I kept cleaning and packing and looking out the window.
The downstairs buzzer went off, too soon to be Van. I didn’t answer it, but someone else in the building could buzz the door open, like Mrs. Abbottini did with the flowers.
I got my pepper spray out of my purse and dragged the love seat in front of my apartment door. Of course I had to stand on the cushions to reach the peephole to see who knocked on it.
Deni might have
been better than the person on the other side, banging on the door with a heavy, double-sized fist.
“Who is it?” I called out, stalling for time while I pushed the furniture back into place.
“You know damn well who it is, Willy, so let me in.”
“Who called you?” I sure as hell didn’t call Lou the Lout, Lou from DUE, Lou who was hard, ruthless, with a sense of duty as oversized as his meaty paws. The older man’s duty these days appeared to consist of eliminating threats to paranormals everywhere, but to Paumanok Harbor psychics in particular. I lived in dread he’d find me more of a menace than a benefit because his methods did not bear considering. His means encompassed magic, and his modus operandi had nothing whatsoever to do with the Bill of Rights. His saving grace, and my continued existence, I felt, was that he liked to stay in my grandmother’s good graces. I think so he could stay at her house. Or in her bed, which did not bear considering either.
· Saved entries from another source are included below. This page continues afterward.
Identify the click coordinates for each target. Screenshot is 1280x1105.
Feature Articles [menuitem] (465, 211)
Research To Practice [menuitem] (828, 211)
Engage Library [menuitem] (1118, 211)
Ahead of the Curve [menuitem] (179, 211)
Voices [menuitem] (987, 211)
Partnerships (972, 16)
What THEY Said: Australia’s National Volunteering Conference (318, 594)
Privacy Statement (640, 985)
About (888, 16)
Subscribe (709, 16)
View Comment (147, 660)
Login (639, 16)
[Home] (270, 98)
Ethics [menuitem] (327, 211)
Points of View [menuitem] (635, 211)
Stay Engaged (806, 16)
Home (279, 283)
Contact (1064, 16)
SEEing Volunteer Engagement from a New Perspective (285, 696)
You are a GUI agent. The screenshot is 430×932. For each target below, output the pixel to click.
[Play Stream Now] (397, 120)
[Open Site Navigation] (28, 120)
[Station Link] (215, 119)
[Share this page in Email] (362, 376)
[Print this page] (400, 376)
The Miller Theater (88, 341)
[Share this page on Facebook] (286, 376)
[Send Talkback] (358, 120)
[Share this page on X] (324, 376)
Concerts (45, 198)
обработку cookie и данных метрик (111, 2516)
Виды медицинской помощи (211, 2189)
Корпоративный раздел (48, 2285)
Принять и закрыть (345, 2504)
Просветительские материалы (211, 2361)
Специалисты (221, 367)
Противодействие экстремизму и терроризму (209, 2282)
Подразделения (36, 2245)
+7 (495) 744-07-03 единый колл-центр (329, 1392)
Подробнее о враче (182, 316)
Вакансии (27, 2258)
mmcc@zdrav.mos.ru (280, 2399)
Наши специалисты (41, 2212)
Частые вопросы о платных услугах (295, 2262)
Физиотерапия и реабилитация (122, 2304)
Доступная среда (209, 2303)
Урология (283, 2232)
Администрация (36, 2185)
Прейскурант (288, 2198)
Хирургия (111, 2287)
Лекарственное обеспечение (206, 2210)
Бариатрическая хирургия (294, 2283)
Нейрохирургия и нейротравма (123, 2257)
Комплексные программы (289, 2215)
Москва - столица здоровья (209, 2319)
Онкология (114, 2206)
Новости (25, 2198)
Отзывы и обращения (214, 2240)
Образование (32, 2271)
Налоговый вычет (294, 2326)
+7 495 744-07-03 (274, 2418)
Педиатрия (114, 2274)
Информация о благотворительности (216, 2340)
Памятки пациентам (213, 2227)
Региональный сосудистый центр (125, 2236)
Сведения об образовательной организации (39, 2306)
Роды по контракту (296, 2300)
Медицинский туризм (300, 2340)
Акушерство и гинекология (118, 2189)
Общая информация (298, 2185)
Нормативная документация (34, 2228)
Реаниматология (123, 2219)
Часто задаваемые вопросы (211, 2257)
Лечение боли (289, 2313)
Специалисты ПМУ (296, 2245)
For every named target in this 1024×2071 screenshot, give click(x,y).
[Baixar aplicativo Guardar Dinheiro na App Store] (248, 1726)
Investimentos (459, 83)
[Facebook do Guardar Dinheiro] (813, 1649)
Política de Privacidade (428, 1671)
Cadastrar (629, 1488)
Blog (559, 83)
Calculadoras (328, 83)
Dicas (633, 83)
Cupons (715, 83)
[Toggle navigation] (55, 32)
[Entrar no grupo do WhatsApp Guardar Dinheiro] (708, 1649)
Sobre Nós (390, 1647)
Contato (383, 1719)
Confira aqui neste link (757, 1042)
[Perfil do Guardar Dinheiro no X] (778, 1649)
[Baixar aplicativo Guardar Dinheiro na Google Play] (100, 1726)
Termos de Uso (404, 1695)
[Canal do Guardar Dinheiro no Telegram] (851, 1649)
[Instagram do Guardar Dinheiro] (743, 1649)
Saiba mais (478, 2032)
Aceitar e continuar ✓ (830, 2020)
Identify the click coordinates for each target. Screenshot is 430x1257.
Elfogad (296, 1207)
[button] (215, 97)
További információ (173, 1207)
“Everyone called. Your grandmother, your cousin Lily, your friend at the police station, his lordship in Ireland, Chief Haversmith at the Harbor. Oh, and Mrs. Abbottini next door.”
“I told her to stop buzzing in strangers.”
“I’m not a stranger, and she didn’t have to let me in. I have a key.”
Great. The scariest man I knew had a key to my building. He was big and mean and wore disguises. I’d seen him pretend to be a janitor, a farmhand, a limo driver, and a wealthy man about town. Today he had on biker leather, complete with a helmet in his hand, which did not give me confidence in his friendly intentions. “Well, everything is fine now. You didn’t need to check on me.”
He lifted a plastic bag with my drugstore’s logo on it out of his helmet and held it up so I could see it through the tiny viewer. The rat. Both of them.
I opened the door, in time to watch him put a key in my bottom lock. “You have a key for my door, too?”
He didn’t answer, just stared at my face. “What the hell happened to you? No one said the berserker gave you a fat lip.”